Copy out every one of the following records verbatim, leaving each line as it stands.

[Records for locating text and elements]
☆ ☆ ☆ ☆ ☆
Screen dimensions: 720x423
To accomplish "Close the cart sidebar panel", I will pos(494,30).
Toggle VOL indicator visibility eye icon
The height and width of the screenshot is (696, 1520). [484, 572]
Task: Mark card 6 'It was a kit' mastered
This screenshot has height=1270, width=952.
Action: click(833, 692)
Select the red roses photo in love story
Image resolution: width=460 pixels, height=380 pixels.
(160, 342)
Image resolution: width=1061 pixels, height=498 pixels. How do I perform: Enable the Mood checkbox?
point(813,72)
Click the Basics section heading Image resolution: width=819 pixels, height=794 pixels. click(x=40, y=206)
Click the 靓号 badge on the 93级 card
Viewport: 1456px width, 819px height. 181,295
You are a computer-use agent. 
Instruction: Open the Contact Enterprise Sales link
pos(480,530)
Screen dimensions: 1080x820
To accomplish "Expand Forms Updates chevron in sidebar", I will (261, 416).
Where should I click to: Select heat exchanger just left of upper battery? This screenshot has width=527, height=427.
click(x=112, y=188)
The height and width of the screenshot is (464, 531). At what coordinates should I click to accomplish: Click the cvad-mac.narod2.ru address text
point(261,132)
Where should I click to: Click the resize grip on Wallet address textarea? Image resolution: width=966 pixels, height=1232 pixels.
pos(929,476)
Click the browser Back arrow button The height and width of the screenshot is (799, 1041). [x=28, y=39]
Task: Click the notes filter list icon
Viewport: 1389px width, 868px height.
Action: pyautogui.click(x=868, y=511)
☆ ☆ ☆ ☆ ☆
▶ _Output for this task_:
Screen dimensions: 720x423
To accomplish "Close the cart sidebar panel", I will pos(494,30).
Toggle VOL indicator visibility eye icon
The height and width of the screenshot is (696, 1520). [484, 572]
Task: Mark card 6 'It was a kit' mastered
This screenshot has height=1270, width=952.
Action: click(833, 692)
Select the red roses photo in love story
Image resolution: width=460 pixels, height=380 pixels.
(160, 342)
Image resolution: width=1061 pixels, height=498 pixels. How do I perform: Enable the Mood checkbox?
point(813,72)
Click the Basics section heading Image resolution: width=819 pixels, height=794 pixels. click(x=40, y=206)
Click the 靓号 badge on the 93级 card
Viewport: 1456px width, 819px height. 181,295
You are a computer-use agent. 
Instruction: Open the Contact Enterprise Sales link
pos(480,530)
Screen dimensions: 1080x820
To accomplish "Expand Forms Updates chevron in sidebar", I will (261, 416).
Where should I click to: Select heat exchanger just left of upper battery? This screenshot has width=527, height=427.
click(x=112, y=188)
The height and width of the screenshot is (464, 531). At what coordinates should I click to accomplish: Click the cvad-mac.narod2.ru address text
point(261,132)
Where should I click to: Click the resize grip on Wallet address textarea? Image resolution: width=966 pixels, height=1232 pixels.
pos(929,476)
Click the browser Back arrow button The height and width of the screenshot is (799, 1041). [x=28, y=39]
Task: Click the notes filter list icon
Viewport: 1389px width, 868px height.
Action: pyautogui.click(x=868, y=511)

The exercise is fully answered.